Amarelo Nardotto
Uma diretora de uma escola em Colatina é investigada pela Secretaria de Estado da Educação (Sedu) por suspeita de ofender verbalmente um aluno, chamando-o de “noiado”. O fato teria acontecido na frente de outros estudantes e de duas coordenadoras.
O estudante e família, contudo, questionam a forma que a sindicância está sendo tocada. A vítima teria sido colocada em uma sala virtual que tinha também a participação da docente. O caso teria acontecido no ano passado. O aluno envolvido já até se formou. O nome dele não será divulgado.
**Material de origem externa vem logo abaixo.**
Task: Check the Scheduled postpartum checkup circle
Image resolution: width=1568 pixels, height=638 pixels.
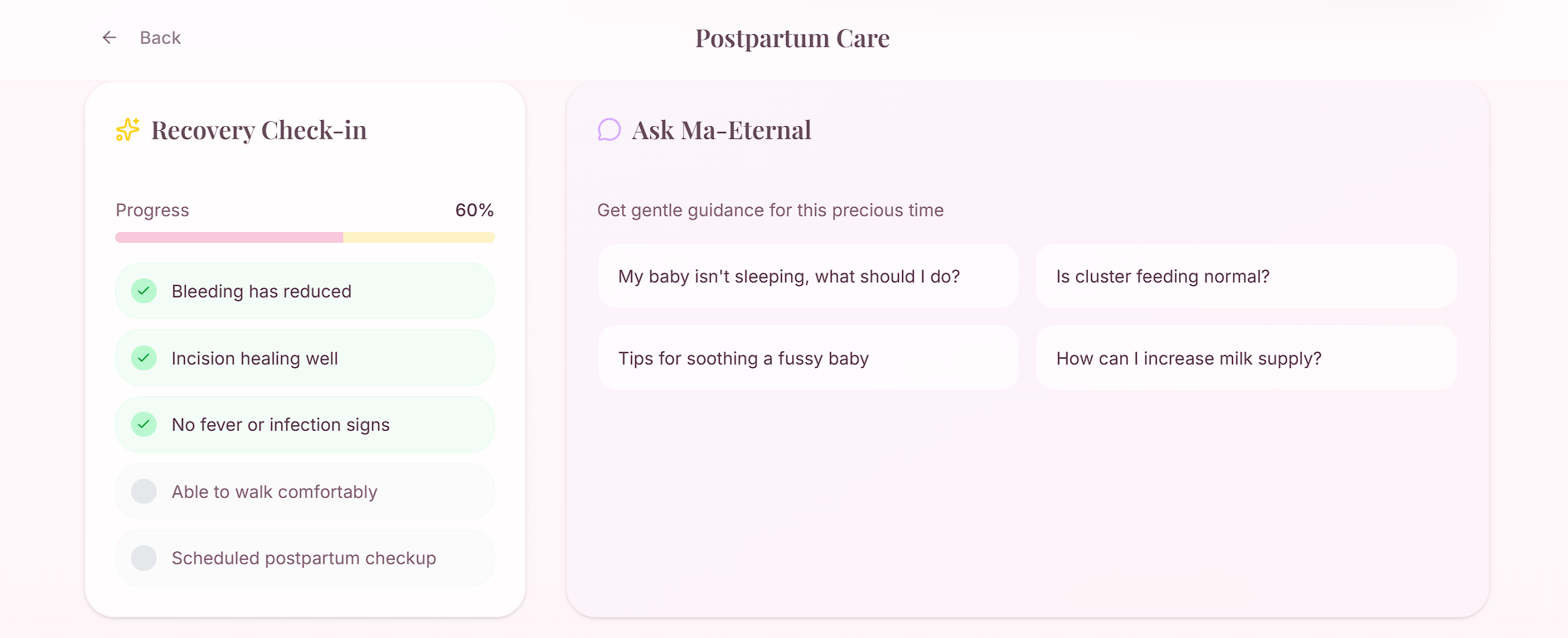Action: 144,558
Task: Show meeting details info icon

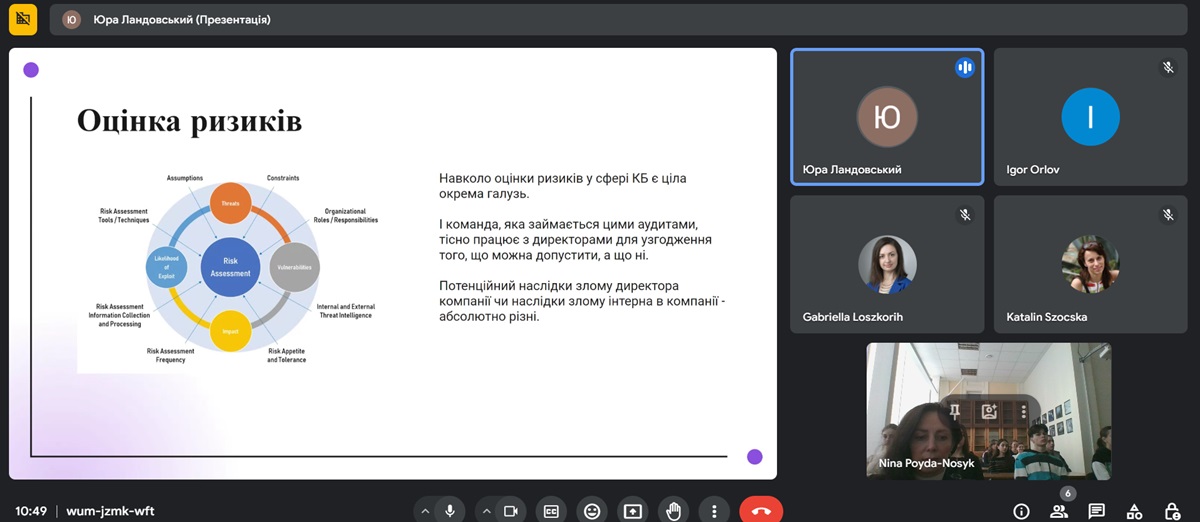Action: click(x=1021, y=511)
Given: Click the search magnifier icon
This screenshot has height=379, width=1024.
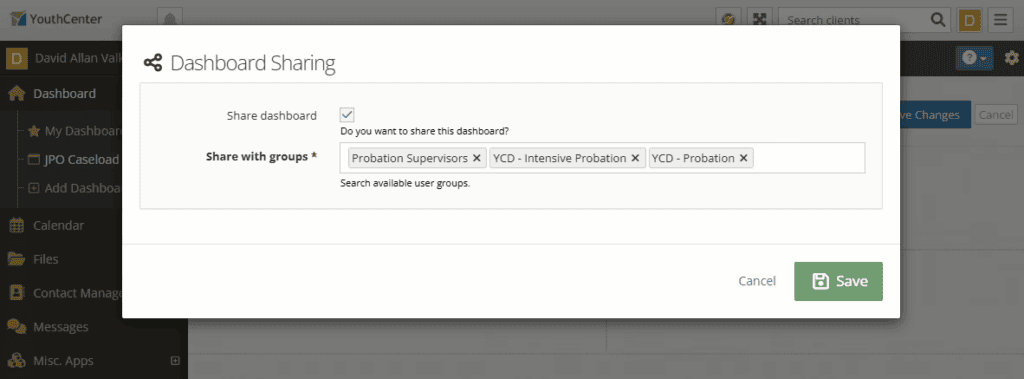Looking at the screenshot, I should 938,20.
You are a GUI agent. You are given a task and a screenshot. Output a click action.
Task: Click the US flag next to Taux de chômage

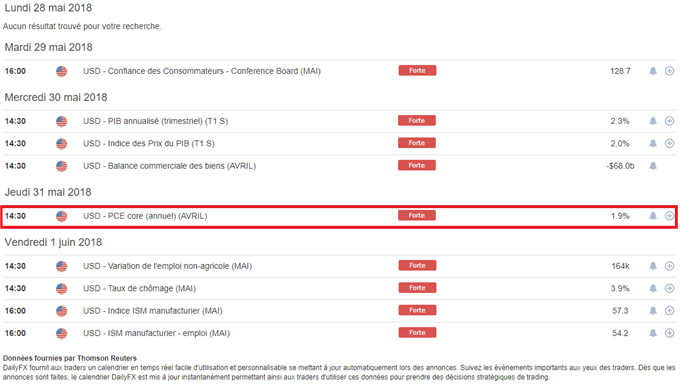(x=62, y=288)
Em nota, a Sedu informou que existe um processo em andamento para apuração. O órgão esclarece que a presença da parte acusada em audiência virtual, mesmo durante o depoimento de outras pessoas, integra as garantias do contraditório, previstas legalmente. A restrição a esse direito pode configurar cerceamento de defesa.
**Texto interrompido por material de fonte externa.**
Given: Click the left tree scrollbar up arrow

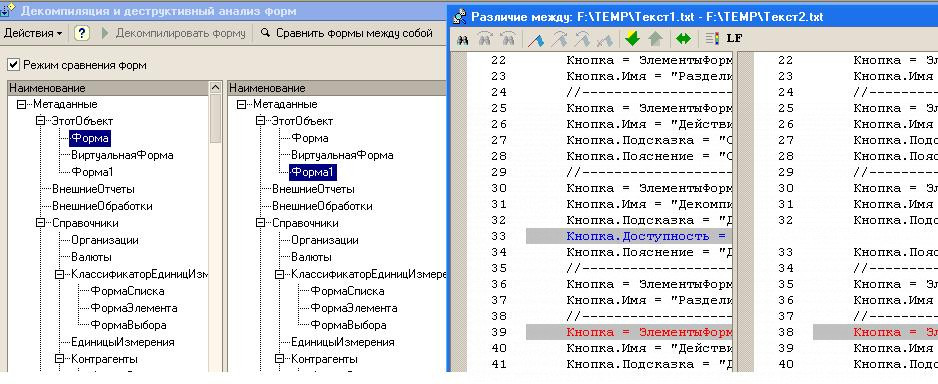Looking at the screenshot, I should [216, 88].
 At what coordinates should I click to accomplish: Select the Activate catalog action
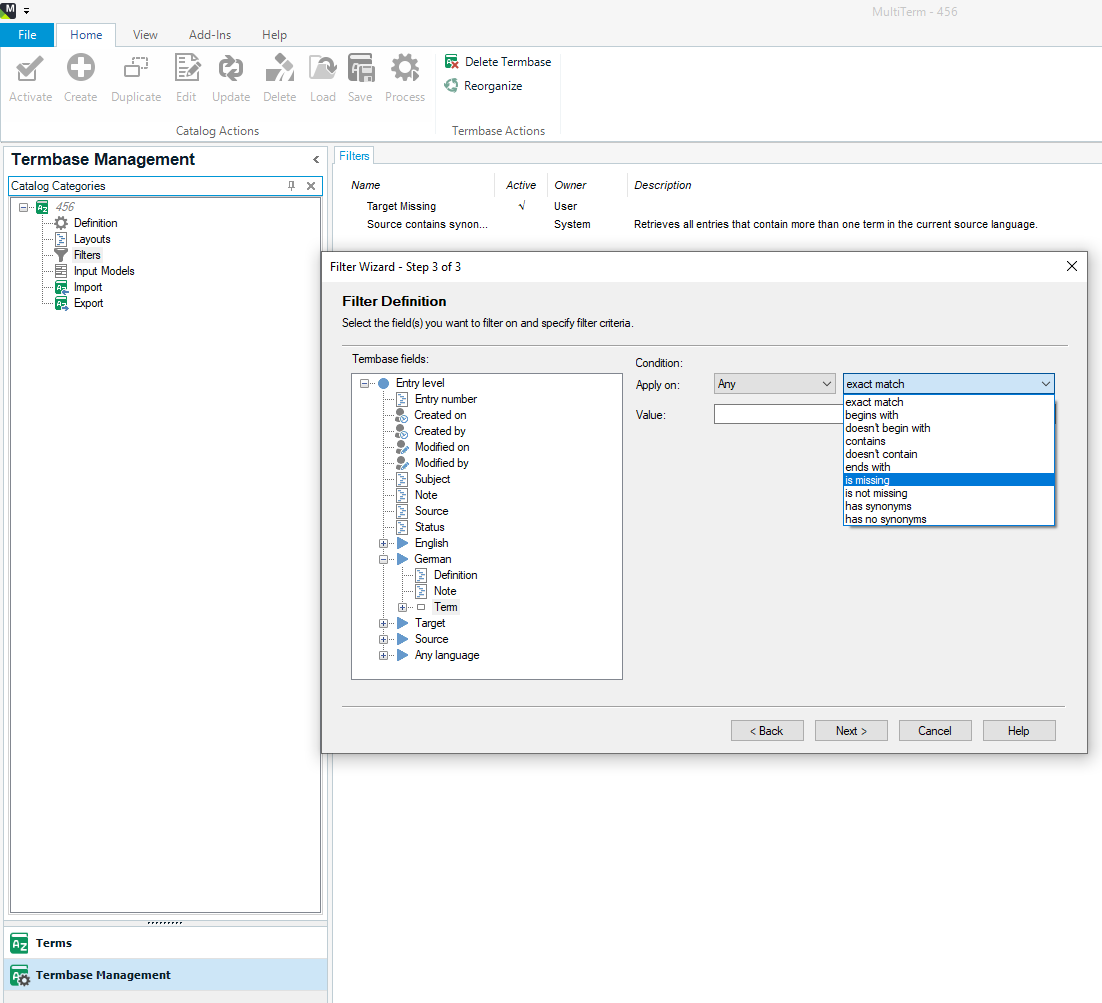point(30,75)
A família pretende registrar uma queixa no Ministério Público do Estado do Espírito Santo, alegando que a reunião on-line trouxe constrangimento ao jovem.
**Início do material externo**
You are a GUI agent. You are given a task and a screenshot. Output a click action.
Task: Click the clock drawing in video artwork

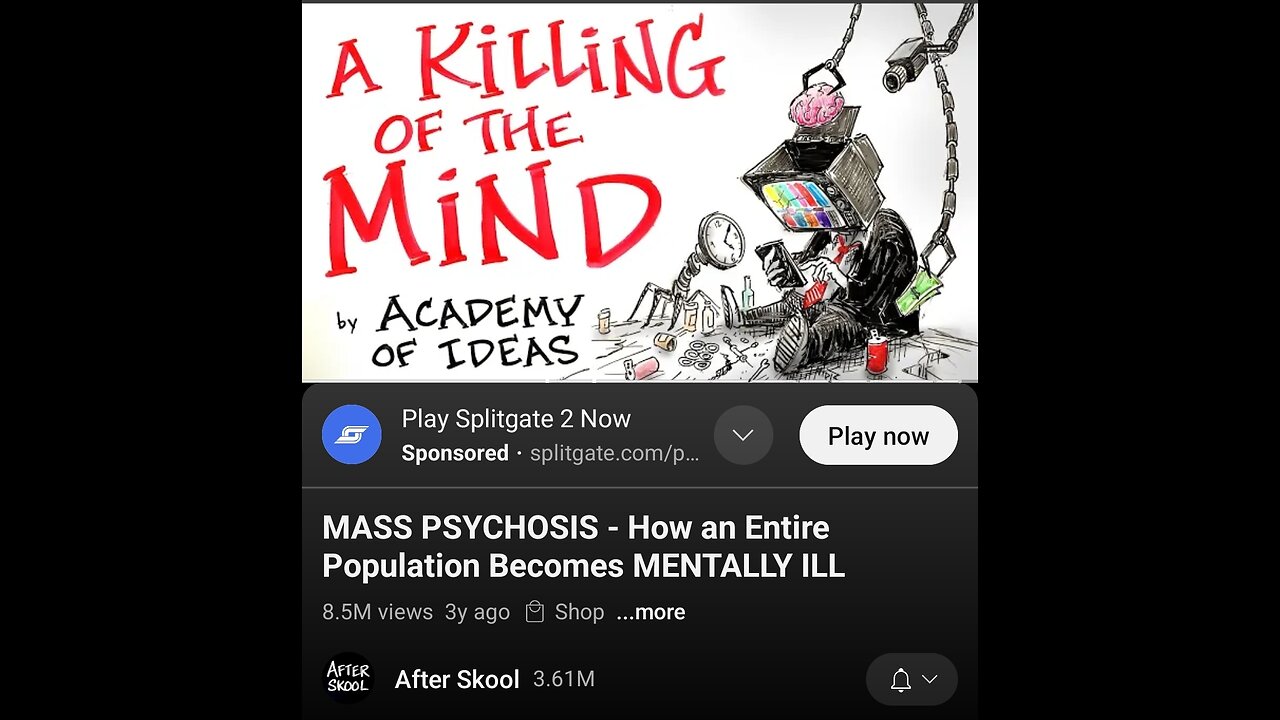click(x=720, y=243)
Outras queixa dos responsáveis referem-se a não afastamento da servidora a concessão de férias-prêmio durante o andamento do processo administrativo.
A Sedu esclareceu que o afastamento não foi necessário e explicou que a concessão do benefício foi publicada no Diário Oficial para vários servidores. A publicação, no entanto, não implica a aplicação imediata, que depende de solicitação e formalização por parte do servidor. Por fim, a secretaria pontuou que a existência da sindicância não impede o usufruto desse direito.